El coronel ordenó otro gin tonic para su invitada y un whisky para él, antes de que Daphne continuara.

—Al llegar a Ashurst el pasado fin de semana, el mayor Trentham me enseñó una carta que Guy había enviado a su madre, explicando los motivos por los que se había visto obligado a presentar su dimisión de los Fusileros. Afirmaba que la culpa era de usted, porque había escrito al coronel Forbes informándole de que él era el responsable de haber dejado embarazada a «ese pendón de Whitechapel». Reproduzco la frase exacta de su carta.

La rabia tiñó de púrpura las mejillas del coronel.

—Mientras tanto, el tiempo ha demostrado que Trentham era el padre del niño. En cualquier caso, esa es la historia que Trentham va pregonando por todas partes.

—¿Es que ese hombre carece de moral?

—En efecto, por lo que parece. La carta continuaba insinuando que Charlie Trumper le había comprado a usted para que mantuviera la boca cerrada. «Treinta monedas de plata» era la expresión exacta que utilizaba.

—Merece ser azotado.

—Hasta el mayor Trentham le daría la razón. Sin embargo, la persona que me preocupa más no es usted o Becky, sino Charlie.

—¿Qué quiere decir?

—Antes de que partiéramos de la India, Trentham advirtió a Percy, cuando estaban solos en el club Overseas, que Charlie lo lamentaría durante el resto de su vida.

—¿Y por qué le echa las culpas a Charlie?

—Percy le hizo la misma pregunta. La respuesta fue que Trumper le había informado a usted para saldar una vieja cuenta.

—Pero eso no es cierto.

—Percy también se lo dijo, pero no le escuchó.

—En cualquier caso, ¿qué quería decir con lo de «saldar una vieja cuenta»?

—Ni idea; excepto que aquella noche, Guy no paró de hacerme preguntas sobre un cuadro de la Virgen y el Niño.

—¿No será el que está en la sala de estar de Charlie?

—Sí. Y cuando, por fin, admití que lo había visto, cambió de tema bruscamente.

—Ese hombre se ha vuelto completamente loco.

—Lo mismo me pareció a mí.

—Bien, menos mal que no puede salir de la India; aún tenemos tiempo para pensar en lo que debemos hacer.

—Me temo que no nos queda mucho tiempo —dijo Daphne.

—¿Por qué?

—El mayor Trentham me dijo que Guy volverá el mes que viene.

Después de almorzar con Daphne, el coronel volvió a Tregunter Road.

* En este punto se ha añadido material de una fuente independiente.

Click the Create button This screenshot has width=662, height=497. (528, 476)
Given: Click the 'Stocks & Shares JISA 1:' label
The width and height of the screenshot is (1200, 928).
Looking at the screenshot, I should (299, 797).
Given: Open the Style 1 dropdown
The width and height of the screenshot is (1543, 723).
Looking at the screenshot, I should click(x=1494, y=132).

Seguía encolerizado cuando el mayordomo le abrió la puerta, pero aún no sabía qué debía hacer. El mayordomo le comunicó que un tal señor Sanderson le esperaba en el estudio.

—¿Sanderson? ¿Qué querrá ahora? —masculló el coronel, antes de entrar en el estudio.

—Buenas tardes, señor presidente —dijo Sanderson, levantándose de la silla del coronel—. Me dijo que le informara en cuanto tuviera noticias sobre los pisos.

—Ah, sí. ¿Ha cerrado el trato?

—No, señor. Hice una oferta de tres mil libras a Savill’s, tal como me habían indicado, pero me llamaron una hora después para decirme que la otra parte había ofrecido cuatro mil libras.

—Cuatro mil —repitió el coronel, incrédulo—. Pero ¿quién…?

—Dije que no podíamos igualar esa cantidad, y hasta pregunté con toda discreción quién era el cliente. Me informaron que la identidad de su cliente no era ningún secreto. Pensé que debía comunicárselo de inmediato, señor presidente, porque el nombre de Gerald Trentham carece de significado para mí.